This Aussie startup is reimagining sports nutrition on a global scale, and Paralympian Kurt Fearnley and the Matildas are on board

Compeat Nutrition Alicia Edge

Compeat Nutrition co-founder and co-chief Alicia Edge. Source: supplied.

Aussie startup Compeat Nutrition is reimagining sports nutrition by combining a tech platform with a mindful and personalised approach.

It’s already working with Australia’s women’s soccer team and has just appointed gold-medal-winning Paralympian Kurt Fearnley to its board of directors. Now, it’s sporty co-founders are setting their sights on global growth.

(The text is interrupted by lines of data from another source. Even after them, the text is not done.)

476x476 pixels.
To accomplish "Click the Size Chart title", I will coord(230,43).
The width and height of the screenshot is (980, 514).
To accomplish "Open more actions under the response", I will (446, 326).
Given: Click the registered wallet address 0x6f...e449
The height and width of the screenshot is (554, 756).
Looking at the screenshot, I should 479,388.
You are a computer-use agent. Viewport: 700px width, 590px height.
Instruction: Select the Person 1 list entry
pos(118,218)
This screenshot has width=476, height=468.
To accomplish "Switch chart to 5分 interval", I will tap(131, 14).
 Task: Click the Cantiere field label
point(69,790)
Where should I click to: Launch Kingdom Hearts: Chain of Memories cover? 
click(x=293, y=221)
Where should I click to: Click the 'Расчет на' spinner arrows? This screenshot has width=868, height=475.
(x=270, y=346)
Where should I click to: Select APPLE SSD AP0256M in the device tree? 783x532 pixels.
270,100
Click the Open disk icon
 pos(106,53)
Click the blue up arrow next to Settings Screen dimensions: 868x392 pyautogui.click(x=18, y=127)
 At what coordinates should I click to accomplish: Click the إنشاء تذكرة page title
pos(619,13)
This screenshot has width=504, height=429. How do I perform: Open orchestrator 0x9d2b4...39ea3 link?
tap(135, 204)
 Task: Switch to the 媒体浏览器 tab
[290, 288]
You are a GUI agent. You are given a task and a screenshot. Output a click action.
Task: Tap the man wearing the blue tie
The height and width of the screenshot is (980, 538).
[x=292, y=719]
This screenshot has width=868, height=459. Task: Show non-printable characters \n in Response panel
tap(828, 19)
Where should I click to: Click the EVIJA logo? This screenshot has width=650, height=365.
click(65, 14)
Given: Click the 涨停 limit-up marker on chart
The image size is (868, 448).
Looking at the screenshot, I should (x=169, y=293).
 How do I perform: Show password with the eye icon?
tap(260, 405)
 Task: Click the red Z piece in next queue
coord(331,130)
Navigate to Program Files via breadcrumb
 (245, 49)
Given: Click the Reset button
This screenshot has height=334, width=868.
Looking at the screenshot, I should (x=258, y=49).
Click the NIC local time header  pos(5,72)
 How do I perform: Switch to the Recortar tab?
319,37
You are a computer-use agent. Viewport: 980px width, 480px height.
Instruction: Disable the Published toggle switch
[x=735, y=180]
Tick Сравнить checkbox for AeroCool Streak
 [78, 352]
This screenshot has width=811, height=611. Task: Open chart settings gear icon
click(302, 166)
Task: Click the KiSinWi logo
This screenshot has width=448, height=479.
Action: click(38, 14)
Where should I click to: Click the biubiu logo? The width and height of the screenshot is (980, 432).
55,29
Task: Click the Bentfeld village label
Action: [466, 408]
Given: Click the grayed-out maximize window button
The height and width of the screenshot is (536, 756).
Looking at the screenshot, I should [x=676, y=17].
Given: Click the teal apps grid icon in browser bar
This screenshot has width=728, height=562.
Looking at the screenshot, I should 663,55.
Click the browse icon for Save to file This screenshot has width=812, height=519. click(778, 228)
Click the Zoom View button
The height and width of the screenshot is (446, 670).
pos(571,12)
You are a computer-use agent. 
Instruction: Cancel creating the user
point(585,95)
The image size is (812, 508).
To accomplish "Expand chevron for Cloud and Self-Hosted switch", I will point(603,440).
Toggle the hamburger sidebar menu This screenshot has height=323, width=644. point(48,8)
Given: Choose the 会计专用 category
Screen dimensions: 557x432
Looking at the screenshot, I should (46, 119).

Compeat is headed up by co-founders and co-chiefs, and husband and wife team, Alicia and Dan Edge. The startup first came about as a side-hustle for Alicia Edge, she tells SmartCompany.

“I was unemployed and was driving my now-husband insane,” she says.

She had just finished her sports nutrition qualification, and knew some people who could use some support in this area. So, she started giving them advice online.

“It was a side-hustle … to tick over time before I found a job.”

Soon, Edge secured work at the Australian Institute of Sport (AIS), where she was working with top-tier athletes, working on research, and absorbing a whole lot of expert knowledge.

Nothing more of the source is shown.